Un tiers escroc, un tiers barbouze, un grand tiers mytho, on retrouve Dubus au croisement d’une multitude d’histoires louches et de demi-scandales d’État, de la Libye au Congo-Brazzaville, en passant par le Kurdistan.
Du jour où il se met sur ses traces, Gabriel vit, dort, mange, respire Dubus. Il veut tout savoir et tout comprendre du personnage, capable de susciter la confiance d’un cador du barreau comme celle de l’entourage de la descendance Kadhafi.
Classe et panache
Au journal, les auteurs de cette nécro crève-cœur sont ses interlocuteurs privilégiés, et il leur confie sans hésiter et longuement ses doutes comme ses certitudes sur l’avancée de son travail.
C’est le Gabriel qui restera à jamais gravé dans notre mémoire : sur un beau visage mangé par une barbe de trois jours et surmonté d’une tignasse décolorée façon surfeur, le sourire éclatant d’un môme de 58 piges, terriblement heureux de vous annoncer qu’il vient de lever un nouveau lièvre.
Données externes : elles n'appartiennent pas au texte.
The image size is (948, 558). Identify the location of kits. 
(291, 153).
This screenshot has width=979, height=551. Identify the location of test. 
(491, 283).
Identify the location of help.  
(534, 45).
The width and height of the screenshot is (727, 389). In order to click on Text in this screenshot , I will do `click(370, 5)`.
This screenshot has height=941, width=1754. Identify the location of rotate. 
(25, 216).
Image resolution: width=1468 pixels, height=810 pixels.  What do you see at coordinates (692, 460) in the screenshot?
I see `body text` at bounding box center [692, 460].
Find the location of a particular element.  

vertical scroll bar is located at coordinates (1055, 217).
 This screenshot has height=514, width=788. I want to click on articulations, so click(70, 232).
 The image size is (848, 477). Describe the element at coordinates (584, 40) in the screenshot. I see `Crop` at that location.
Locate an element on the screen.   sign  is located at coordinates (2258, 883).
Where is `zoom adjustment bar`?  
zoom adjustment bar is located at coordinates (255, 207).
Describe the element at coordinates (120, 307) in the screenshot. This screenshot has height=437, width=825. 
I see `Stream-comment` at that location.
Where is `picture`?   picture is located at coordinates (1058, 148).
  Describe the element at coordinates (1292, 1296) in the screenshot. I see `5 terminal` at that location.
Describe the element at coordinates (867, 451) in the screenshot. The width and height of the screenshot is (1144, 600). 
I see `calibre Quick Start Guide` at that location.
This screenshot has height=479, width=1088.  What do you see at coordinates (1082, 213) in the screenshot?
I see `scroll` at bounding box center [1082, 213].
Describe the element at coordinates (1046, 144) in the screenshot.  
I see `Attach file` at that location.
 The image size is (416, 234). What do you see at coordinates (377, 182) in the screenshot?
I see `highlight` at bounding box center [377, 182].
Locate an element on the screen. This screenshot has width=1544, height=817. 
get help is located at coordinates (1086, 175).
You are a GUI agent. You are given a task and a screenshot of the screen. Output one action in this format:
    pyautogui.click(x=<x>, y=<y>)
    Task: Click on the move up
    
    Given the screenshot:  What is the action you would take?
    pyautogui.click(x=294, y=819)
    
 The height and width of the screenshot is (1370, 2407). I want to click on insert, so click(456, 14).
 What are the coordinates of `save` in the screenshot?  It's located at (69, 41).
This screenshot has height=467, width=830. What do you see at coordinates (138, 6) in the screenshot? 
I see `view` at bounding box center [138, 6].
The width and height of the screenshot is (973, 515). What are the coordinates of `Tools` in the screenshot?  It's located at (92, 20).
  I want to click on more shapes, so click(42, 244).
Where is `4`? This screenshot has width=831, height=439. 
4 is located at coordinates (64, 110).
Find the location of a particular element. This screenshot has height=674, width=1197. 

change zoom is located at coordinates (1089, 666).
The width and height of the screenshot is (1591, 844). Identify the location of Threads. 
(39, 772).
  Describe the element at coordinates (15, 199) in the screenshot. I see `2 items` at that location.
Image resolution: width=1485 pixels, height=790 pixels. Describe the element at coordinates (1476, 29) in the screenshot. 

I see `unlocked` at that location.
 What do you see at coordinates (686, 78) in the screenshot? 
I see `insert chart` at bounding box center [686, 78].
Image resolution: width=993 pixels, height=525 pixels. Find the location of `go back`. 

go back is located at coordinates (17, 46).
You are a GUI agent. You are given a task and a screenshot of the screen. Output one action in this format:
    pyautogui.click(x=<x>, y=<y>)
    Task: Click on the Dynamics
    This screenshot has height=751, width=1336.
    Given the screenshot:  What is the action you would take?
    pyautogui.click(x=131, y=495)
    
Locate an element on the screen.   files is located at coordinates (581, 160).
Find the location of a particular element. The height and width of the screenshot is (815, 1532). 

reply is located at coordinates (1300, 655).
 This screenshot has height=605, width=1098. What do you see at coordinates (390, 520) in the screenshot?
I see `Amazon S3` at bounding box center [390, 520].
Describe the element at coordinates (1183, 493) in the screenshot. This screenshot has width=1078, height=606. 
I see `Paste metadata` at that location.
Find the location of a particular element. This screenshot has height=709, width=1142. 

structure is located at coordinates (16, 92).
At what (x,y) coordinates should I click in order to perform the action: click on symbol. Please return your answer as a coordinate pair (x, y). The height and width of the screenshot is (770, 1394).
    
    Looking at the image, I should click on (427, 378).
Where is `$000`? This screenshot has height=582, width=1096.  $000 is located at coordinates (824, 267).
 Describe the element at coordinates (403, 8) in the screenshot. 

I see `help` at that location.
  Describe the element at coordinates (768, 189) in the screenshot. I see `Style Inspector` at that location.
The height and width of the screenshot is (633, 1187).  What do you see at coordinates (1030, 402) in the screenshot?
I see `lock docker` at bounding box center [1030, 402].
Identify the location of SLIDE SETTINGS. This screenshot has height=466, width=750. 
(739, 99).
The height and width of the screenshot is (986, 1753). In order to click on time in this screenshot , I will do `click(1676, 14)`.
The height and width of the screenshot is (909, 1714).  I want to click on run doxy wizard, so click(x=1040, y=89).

Encore récemment, il débarquait dans notre bureau, un document à la main, façon chevalier blanc ayant terrassé le dragon : « Je le tiens, je le tiens ! »
D’ailleurs, que celui que Gabriel disait tenir, comme tous ceux sur les talons desquels notre journaliste était ces derniers temps, soit prévenu : ses enquêtes en cours aboutiront, elles sortiront, nous lui devons.
Si Gabriel avait du métier, pour autant, il n’hésitait pas à demander conseil et à se remettre en cause. Il ne lui semblait pas nécessaire et même un rien indécent de proclamer son sens de l’éthique à tout propos mais accomplissait autant de recoupements que possible pour en respecter l’esprit.
D’où sa stupeur, puis son indignation et sa souffrance – car c’est de cela qu’il s’est agi – quand il s’en est trouvé certains, dans le métier, pour voir en Dubus une source fiable et chercher à décrédibiliser son travail au prétexte qu’il n’était qu’un vulgaire journaliste passé par la case « people ».
La direction de Marianne et la rédaction dans son ensemble ne se sont pas trompées en lui apportant son soutien.
Le 28 décembre 2022, depuis le Mexique, où il s’était envolé avec un bouquin sur Ernest Hemingway dans son sac, Gabriel pensait encore – un vrai obsessionnel, le gaillard – à ce cher Noël Dubus. Il nous envoyait un message, accompagné d’une enquête commise par un confrère sur ce curieux personnage : « Tu as lu cet article de l’Obs ? Quasi notre papier de l’époque, jusqu’au titre ! Quel manque de classe. À très vite. »
De classe et de panache, Gabriel Libert, lui, n’en manquait pas. Jamais. Et ceux qui ont travaillé à Marianne à ses côtés – que ses filles, Zoé et Louise, et ses amis en soient certains – sauront le rappeler.